For the evaluation of CAA capacity to induce an IgG response, rabbit sera obtained by immunization with native or modified Art v 1 were tested in direct ELISA experiments. In direct ELISA anti-Art v 1 and anti-CAA sera recognized Art v 1 at almost the same extent (Fig. 5B). In contrast, when CAA was coupled to the plate, Art v 1-specific antibodies did not recognize epitopes on the modified protein, which is in accordance with data obtained in ELISA inhibition. However, the rabbit antibodies generated to the modified protein, recognized both the native and the modified protein (Fig. 5B). These results support our hypothesis that acylated Art v 1 can induce production of Art v 1 specific IgG antibodies of high specificity in vivo.
image file: c6ra17261j-f5.tif
Fig. 5 Immunogenicity of Art v 1 and CAA in rabbits and blocking potential of rabbit antibodies raised to Art v 1 and CAA. Direct ELISA for detection of IgG binding from the sera of rabbits immunized by Art v 1 (circles) and CAA (squares) to plate coupled with (A) CAA and (B) Art v 1. Control series were done on the same plates with the rabbit antiserum raised against irrelevant kiwi fruit extract proteins (triangles). 12 double fold serial dilutions of rabbit sera were done. (C) Blocking capacity of rabbit antibodies, generated to Art v 1, CAA and irrelevant extract, for IgE reactivity to Art v 1 in serum pools of mugwort pollen allergic patients. Pooled sera of mugwort pollen allergic patients (1.5 times diluted) were incubated with serial dilutions (4 to 1024) of rabbit antibodies, raised to Art v 1, CAA and kiwi extract as a control, and the remaining unblocked human IgE that binds to the Art v 1 coupled to the plate was detected.
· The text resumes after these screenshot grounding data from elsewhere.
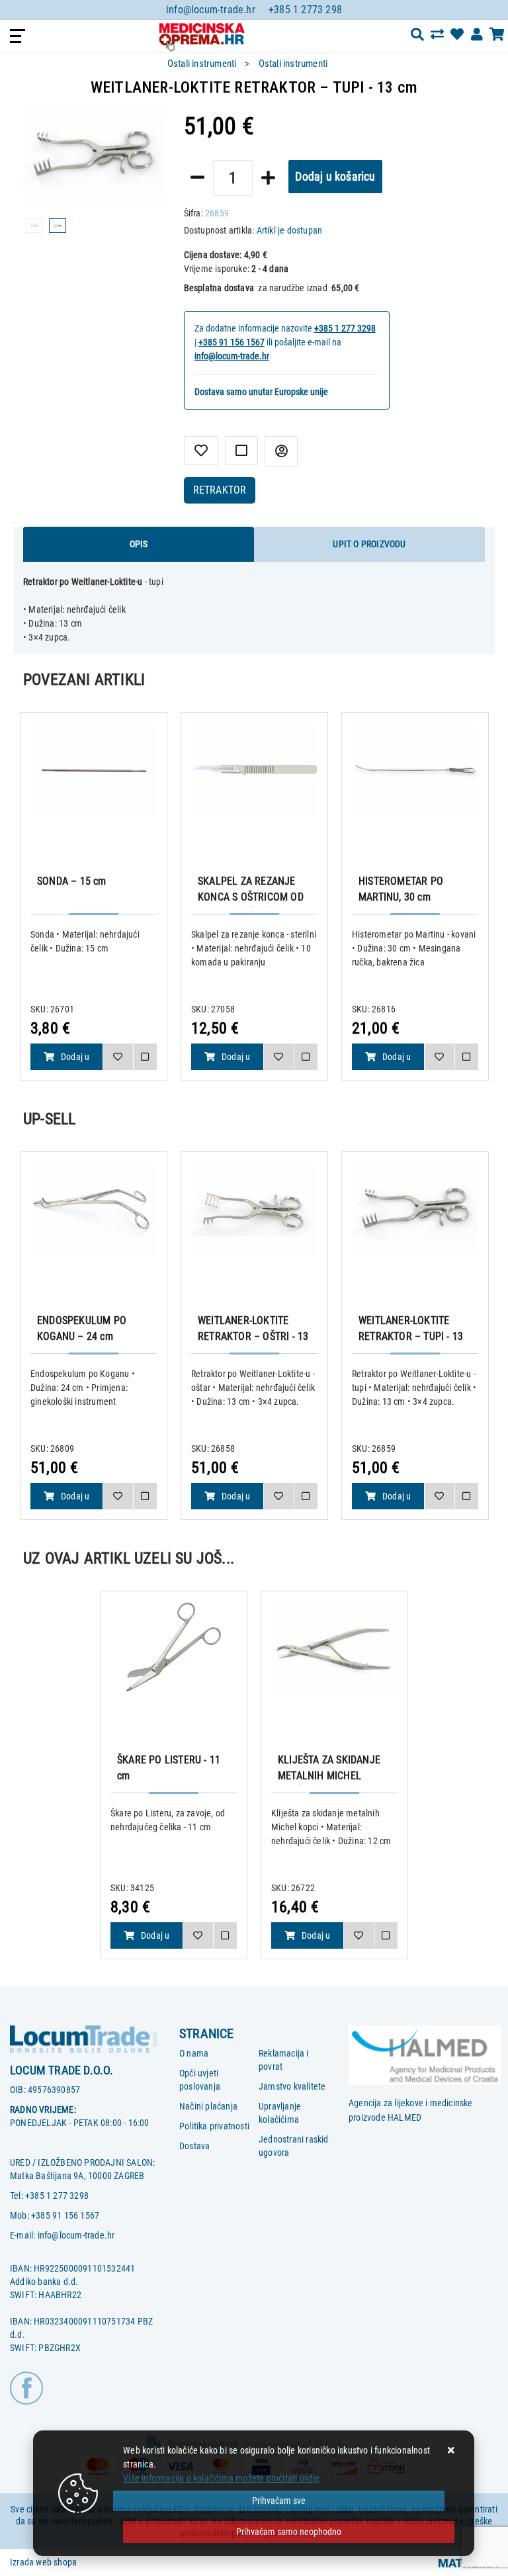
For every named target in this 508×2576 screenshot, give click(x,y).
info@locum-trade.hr (210, 9)
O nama (193, 2053)
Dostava (194, 2146)
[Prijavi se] (477, 34)
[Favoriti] (117, 1057)
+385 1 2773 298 (305, 9)
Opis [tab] (139, 544)
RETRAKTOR (220, 490)
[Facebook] (26, 2387)
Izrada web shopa (43, 2562)
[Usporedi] (241, 451)
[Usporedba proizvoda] (145, 1057)
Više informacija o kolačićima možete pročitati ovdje (221, 2478)
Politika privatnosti (214, 2126)
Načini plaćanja (208, 2106)
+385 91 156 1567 (231, 342)
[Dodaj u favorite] (201, 451)
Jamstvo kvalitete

To investigate the potential to block allergen-specific IgE, rabbit IgG antibodies generated to Art v 1 and CAA were tested in an experiment of blocking of the binding of IgE from the serum pool of mugwort pollen allergic patients to the Art v 1-coupled microtiter plate (Fig. 5C). At low sera dilutions (4 and 16), rabbits' anti-CAA and anti-Art v 1 completely blocked human IgE binding to Art v 1. At higher rabbit sera dilutions, anti-CAA exerted a higher blocking capacity (p < 0.05), implying that immunization with CAA resulted in the production of more efficient blocking antibodies of a slightly higher titer.
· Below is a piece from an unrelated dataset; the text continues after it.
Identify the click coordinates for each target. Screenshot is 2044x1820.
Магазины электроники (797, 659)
Immune response to Art v 1 and CAA in C57BL/6 mice is similar in quantity and quantity of anti-Art v 1 generated antibody subtypes

In order to test the immune response to Art v 1 and its cis-aconityl derivative in a mouse model, C57BL/6 mice were immunized and Art v 1-specific IgE, total IgG, as well as IgG subtypes IgG1, IgG2a and IgG2b responses were analyzed by ELISA.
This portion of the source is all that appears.